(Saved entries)

________________

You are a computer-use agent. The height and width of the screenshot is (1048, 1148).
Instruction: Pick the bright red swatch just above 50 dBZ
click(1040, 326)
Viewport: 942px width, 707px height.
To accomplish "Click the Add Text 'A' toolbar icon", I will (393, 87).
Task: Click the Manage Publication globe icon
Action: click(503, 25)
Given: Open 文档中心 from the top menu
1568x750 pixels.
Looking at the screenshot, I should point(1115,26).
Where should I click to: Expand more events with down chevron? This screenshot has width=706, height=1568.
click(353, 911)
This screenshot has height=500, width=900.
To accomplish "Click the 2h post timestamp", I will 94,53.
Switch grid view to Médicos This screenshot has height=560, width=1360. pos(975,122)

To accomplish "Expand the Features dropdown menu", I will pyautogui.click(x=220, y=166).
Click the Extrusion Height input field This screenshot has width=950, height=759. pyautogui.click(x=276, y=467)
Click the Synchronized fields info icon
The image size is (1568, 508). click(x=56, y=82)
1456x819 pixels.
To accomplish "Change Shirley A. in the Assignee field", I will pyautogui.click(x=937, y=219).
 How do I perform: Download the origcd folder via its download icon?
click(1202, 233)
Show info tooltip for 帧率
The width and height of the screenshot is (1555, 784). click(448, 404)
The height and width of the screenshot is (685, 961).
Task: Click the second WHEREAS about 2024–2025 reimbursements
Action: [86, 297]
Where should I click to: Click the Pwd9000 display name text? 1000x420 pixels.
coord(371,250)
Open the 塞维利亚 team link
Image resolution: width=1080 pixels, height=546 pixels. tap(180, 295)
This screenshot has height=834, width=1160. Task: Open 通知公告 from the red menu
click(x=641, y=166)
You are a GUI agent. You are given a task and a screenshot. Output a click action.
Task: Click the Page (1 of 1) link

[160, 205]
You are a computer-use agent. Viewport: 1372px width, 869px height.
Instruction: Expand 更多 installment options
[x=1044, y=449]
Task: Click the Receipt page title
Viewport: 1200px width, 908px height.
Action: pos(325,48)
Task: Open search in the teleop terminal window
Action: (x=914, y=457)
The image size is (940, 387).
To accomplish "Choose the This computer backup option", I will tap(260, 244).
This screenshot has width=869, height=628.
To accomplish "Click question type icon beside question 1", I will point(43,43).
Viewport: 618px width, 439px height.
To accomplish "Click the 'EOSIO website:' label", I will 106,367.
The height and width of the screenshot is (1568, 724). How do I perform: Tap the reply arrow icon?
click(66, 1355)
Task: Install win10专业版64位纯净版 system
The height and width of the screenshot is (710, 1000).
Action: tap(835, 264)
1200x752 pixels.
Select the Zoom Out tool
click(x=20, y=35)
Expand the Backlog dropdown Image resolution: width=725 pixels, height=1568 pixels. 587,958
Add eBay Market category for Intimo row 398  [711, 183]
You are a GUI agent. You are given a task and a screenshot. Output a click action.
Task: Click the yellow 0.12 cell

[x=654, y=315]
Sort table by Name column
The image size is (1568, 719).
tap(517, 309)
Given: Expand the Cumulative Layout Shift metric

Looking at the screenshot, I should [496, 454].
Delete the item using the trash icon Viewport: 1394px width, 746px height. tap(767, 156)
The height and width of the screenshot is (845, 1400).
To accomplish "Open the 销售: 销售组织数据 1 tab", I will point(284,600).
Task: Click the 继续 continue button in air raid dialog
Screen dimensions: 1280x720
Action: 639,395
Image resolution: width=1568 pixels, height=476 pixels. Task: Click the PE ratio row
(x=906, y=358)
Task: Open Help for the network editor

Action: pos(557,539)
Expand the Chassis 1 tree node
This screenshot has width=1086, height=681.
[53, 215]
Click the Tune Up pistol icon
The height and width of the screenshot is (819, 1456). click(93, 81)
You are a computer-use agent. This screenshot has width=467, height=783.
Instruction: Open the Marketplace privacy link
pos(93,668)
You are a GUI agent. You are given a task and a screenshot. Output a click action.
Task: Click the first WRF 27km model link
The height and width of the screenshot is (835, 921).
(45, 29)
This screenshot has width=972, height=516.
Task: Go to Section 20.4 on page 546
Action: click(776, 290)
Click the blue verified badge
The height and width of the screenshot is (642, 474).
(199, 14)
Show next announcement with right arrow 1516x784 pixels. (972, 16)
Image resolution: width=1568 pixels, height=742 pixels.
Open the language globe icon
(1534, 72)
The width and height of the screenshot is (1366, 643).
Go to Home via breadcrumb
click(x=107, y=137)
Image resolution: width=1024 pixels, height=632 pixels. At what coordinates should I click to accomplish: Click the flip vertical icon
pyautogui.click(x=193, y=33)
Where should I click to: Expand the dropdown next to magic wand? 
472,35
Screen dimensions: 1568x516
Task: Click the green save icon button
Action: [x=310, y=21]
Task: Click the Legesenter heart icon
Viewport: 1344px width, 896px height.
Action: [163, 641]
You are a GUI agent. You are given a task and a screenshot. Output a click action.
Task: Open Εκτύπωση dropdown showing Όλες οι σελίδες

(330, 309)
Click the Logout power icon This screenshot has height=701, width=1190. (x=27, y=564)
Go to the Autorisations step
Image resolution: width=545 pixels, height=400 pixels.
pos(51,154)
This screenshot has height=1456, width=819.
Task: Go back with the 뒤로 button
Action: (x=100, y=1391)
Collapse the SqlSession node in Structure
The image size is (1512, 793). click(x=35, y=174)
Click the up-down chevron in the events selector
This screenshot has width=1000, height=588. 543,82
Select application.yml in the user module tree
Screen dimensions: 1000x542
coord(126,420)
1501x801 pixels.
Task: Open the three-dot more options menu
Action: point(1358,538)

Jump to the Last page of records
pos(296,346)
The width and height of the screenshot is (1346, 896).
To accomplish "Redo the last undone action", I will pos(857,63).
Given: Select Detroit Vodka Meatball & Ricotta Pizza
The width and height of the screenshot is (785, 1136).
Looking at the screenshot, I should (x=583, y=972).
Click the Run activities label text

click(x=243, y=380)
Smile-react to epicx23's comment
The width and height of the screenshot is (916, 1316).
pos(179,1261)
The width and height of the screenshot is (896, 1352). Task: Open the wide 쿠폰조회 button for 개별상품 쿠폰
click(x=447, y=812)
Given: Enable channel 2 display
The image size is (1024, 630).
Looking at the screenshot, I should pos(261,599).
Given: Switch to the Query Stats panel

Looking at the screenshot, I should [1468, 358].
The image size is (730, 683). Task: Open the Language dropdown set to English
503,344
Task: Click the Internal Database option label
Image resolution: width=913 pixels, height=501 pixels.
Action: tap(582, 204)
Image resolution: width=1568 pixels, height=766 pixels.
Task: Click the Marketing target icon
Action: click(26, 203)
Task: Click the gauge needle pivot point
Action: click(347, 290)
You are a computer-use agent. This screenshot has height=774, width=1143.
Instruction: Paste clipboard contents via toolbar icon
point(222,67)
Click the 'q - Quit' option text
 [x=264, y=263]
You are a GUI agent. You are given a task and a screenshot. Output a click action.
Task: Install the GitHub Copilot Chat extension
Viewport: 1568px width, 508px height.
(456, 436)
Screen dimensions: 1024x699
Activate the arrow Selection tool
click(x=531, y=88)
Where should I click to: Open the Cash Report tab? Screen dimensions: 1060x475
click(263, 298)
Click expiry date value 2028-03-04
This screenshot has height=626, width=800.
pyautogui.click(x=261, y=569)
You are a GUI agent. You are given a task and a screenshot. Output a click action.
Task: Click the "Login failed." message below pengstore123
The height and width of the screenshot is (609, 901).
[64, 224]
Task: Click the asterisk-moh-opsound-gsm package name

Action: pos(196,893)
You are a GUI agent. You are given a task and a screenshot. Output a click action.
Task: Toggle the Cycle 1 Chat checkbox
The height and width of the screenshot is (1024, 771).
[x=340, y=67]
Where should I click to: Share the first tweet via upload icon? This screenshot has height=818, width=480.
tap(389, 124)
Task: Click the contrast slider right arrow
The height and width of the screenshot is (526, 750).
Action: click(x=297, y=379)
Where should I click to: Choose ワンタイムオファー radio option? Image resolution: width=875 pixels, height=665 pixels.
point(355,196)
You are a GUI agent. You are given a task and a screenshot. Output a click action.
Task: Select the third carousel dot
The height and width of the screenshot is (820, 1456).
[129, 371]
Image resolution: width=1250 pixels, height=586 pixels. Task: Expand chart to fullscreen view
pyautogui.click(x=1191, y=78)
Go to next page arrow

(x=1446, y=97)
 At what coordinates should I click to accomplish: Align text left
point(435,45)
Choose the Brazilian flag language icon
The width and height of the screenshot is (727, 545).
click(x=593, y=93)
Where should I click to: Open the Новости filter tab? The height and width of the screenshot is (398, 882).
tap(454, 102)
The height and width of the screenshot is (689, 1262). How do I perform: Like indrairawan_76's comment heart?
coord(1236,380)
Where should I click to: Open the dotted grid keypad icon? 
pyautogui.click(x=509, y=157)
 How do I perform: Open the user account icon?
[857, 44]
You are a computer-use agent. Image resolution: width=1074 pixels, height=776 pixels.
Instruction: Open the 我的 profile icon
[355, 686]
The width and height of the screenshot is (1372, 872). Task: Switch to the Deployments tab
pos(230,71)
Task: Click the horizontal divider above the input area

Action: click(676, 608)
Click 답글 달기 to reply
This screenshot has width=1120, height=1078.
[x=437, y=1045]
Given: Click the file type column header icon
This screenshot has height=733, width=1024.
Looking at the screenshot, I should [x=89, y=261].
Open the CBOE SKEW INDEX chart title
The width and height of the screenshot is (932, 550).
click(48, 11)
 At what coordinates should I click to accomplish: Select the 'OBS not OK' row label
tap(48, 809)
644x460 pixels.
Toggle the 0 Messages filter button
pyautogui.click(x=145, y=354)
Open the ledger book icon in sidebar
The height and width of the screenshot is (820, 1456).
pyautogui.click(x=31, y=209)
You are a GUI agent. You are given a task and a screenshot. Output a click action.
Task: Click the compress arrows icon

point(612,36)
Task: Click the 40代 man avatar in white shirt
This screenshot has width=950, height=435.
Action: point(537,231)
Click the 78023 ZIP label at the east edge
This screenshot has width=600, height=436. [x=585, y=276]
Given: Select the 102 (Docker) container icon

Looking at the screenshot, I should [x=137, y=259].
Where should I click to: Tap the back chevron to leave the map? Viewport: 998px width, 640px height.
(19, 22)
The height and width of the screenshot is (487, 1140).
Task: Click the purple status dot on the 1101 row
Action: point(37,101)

________________

[WHAT TO DO] The exercise is to copy out every line above that has the word "title" in it.

[RESULT OF THE TASK]
Task: Click the Receipt page title
Open the CBOE SKEW INDEX chart title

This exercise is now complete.